Wednesday, March 06, 2013

Kenyan Election

The majority of Kenyans live in misery. Two thirds of the population of the capital lives in slums. People want change. All of them are talking about change. "Change" is on the lips of the people forming those endless queues. But what kind of change?

In a state where the majority of people live on less than US$1 a day, the local MPs enjoy some of the highest take-home salaries paid to politicians anywhere on earth –more than US$123,000 a year. For comparison, British MPs earn the equivalent of US$99,000. Why would the rich want to change anything?

The elections have been described, in advance, as ‘democratic’, by both the local and Western mainstream media. In the case of Kenya, elections are also ‘democratic’, because there are eight Presidential candidates, and countless candidates running for MP, Senators and governors. It does not matter that not a single Kenyan Presidential candidate has been truly ready to represent the interests of the people.
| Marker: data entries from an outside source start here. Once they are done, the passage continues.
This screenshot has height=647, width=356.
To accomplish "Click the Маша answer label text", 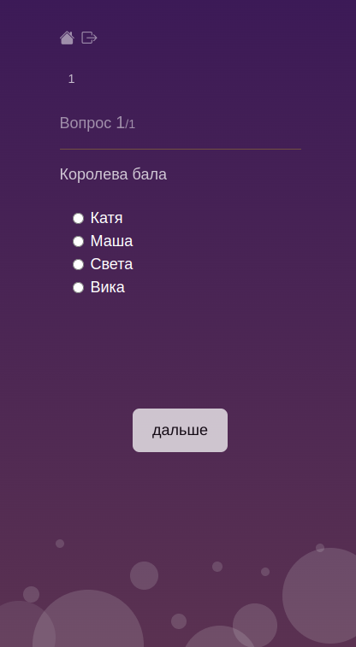I will 111,241.
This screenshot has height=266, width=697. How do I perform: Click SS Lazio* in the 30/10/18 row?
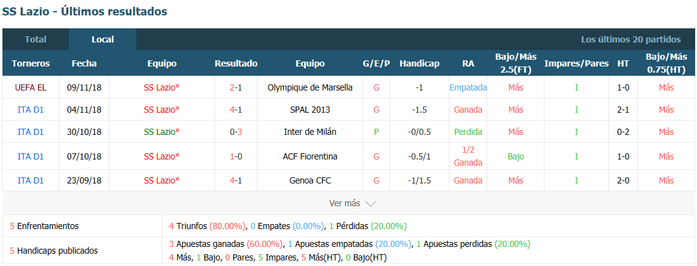[162, 132]
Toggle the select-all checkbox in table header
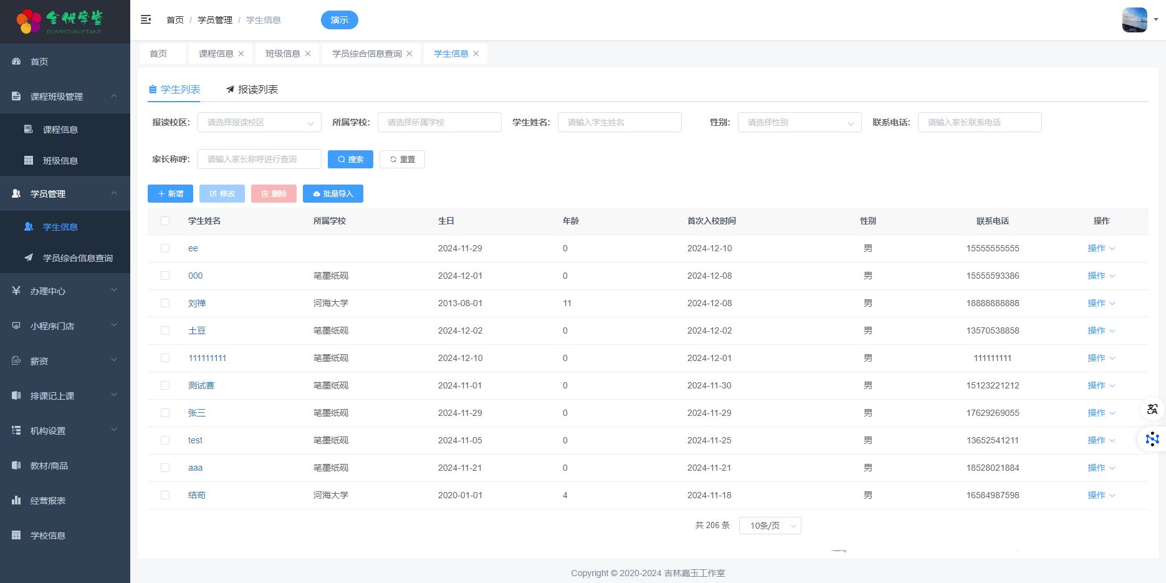 [x=165, y=221]
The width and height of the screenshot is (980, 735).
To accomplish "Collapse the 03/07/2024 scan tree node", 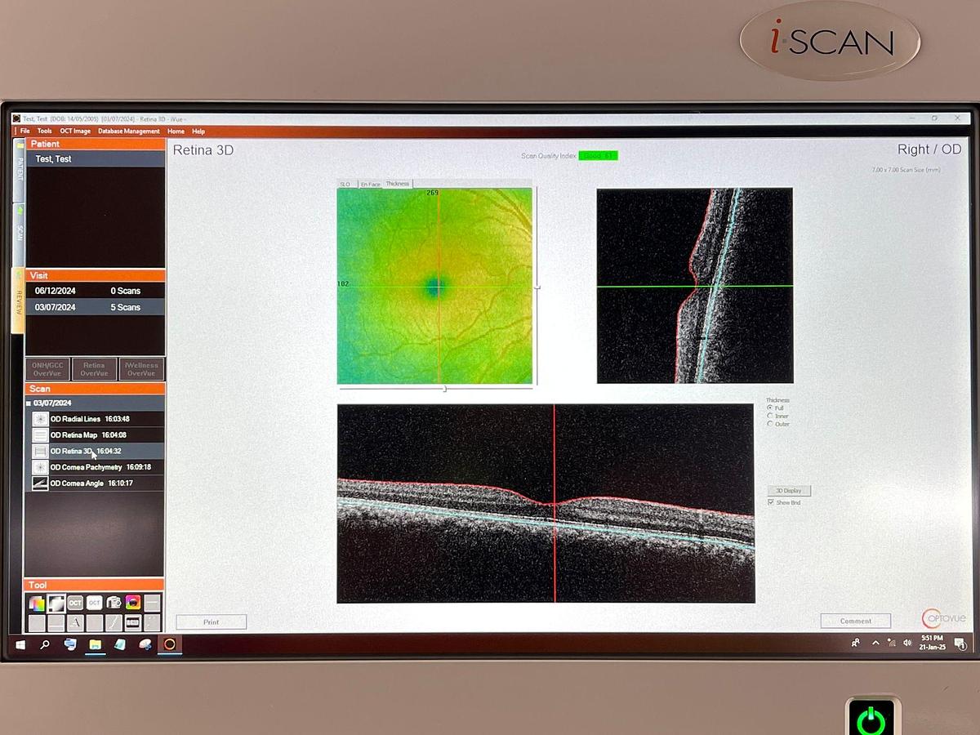I will pyautogui.click(x=29, y=403).
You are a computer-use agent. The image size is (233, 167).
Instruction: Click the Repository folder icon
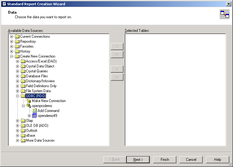pyautogui.click(x=17, y=41)
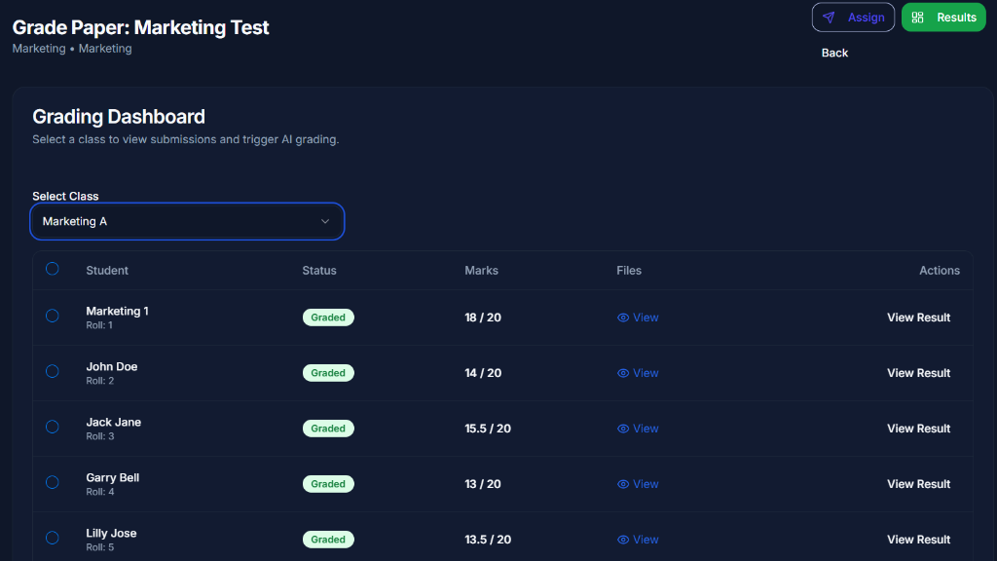The image size is (997, 561).
Task: Click the Graded status badge for Jack Jane
Action: (x=328, y=429)
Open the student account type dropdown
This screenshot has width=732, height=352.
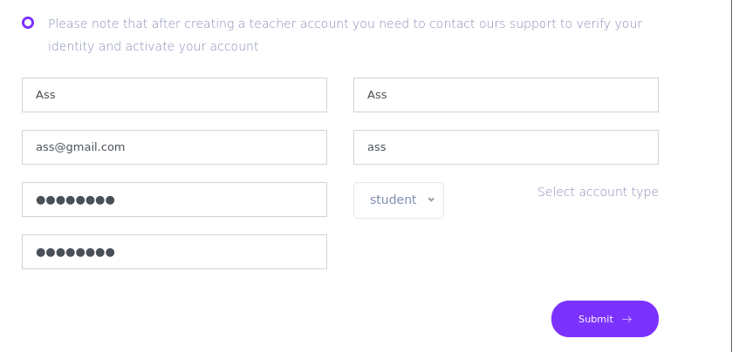pos(399,200)
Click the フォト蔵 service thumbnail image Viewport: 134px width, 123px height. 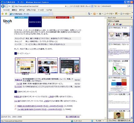(48, 65)
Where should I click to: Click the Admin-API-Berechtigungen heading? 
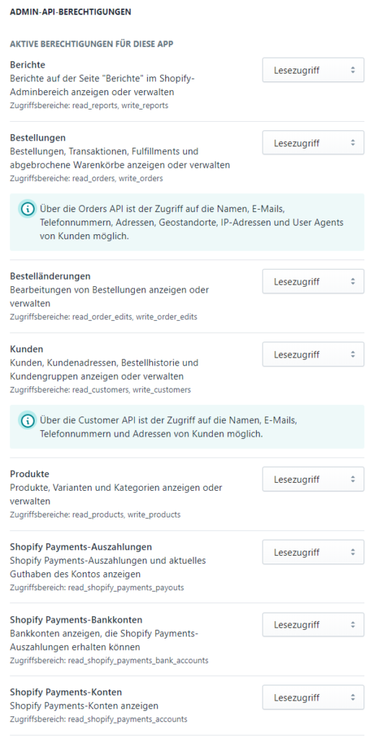[71, 12]
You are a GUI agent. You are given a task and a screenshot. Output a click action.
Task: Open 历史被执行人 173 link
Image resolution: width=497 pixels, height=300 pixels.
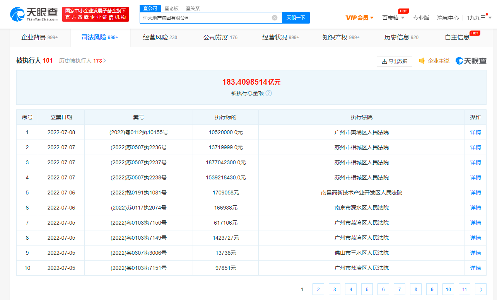point(82,61)
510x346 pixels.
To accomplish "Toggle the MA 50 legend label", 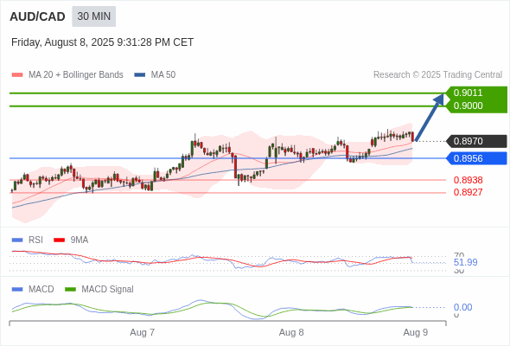I will (x=163, y=75).
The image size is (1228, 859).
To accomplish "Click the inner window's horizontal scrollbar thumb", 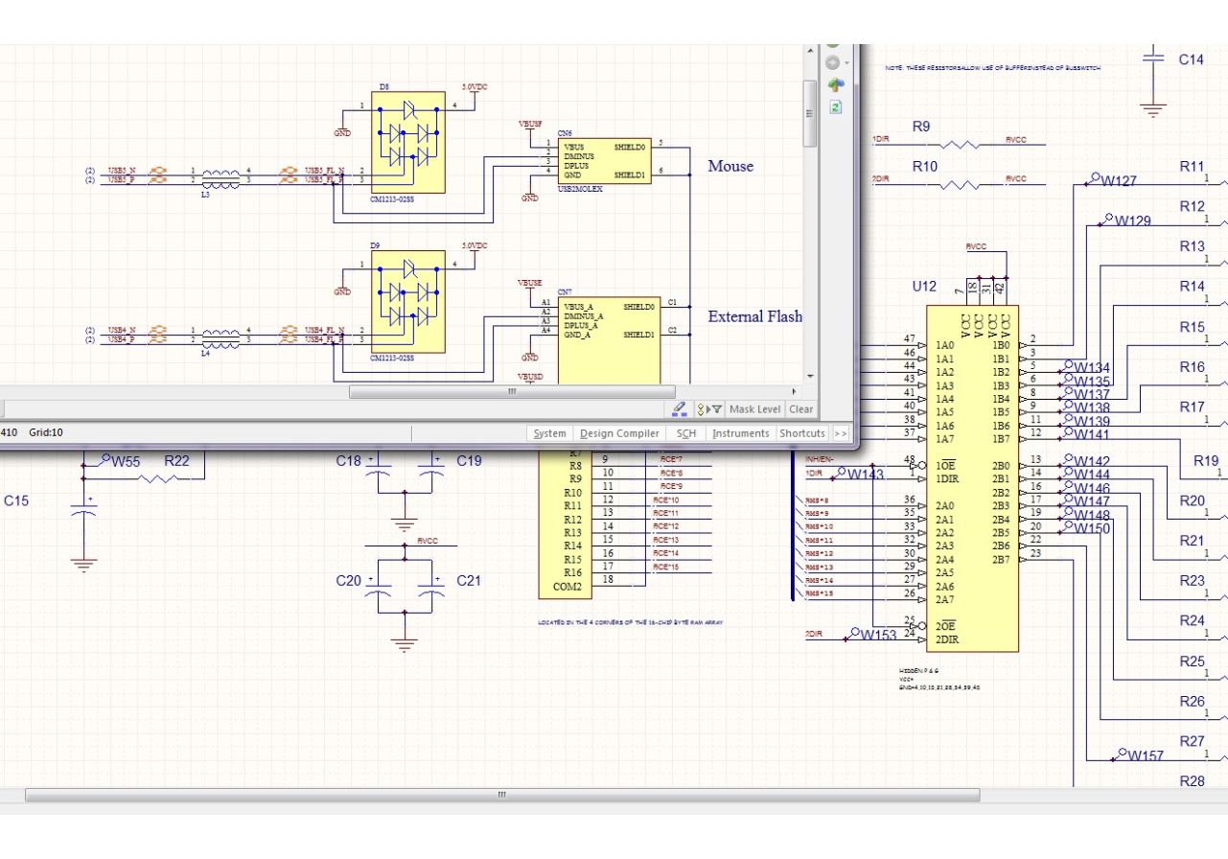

In the language of Western propaganda, democracy is measured only by the number of political parties and candidates; and not by their agenda. Change is definitely not on any candidate’s list. Their allegiances are to their tribes and to their business interests, to their deep pockets, neither to ideals nor to the nation.

 The two main Presidential candidates, Deputy Prime Minister Uhuru Kenyatta and Prime Minister Raila Odinga, belong to the two most powerful political dynasties. Uhuru Kenyatta, is the son of Jomo Kenyatta, Kenya’s first president. Raila Odinga is the second son of Jaramogi Oginga Odinga, one of Kenya’s Independence heroes, and the nation’s first vice-president. No real changes to the system have been proposed by either candidate.  None of the essential issues have been discussed in the pre-election campaign such as the brutal capitalist system that is destroying the lives of millions.

While the Kenyan elites are harvesting millions of dollars from their collaboration with former and present-day colonizers, In many parts of Kenya, people are dying from hunger and disease.  If Uhuru wins or if it is Raila who wins, what difference does it really make? There is no change. The war against the poor goes on.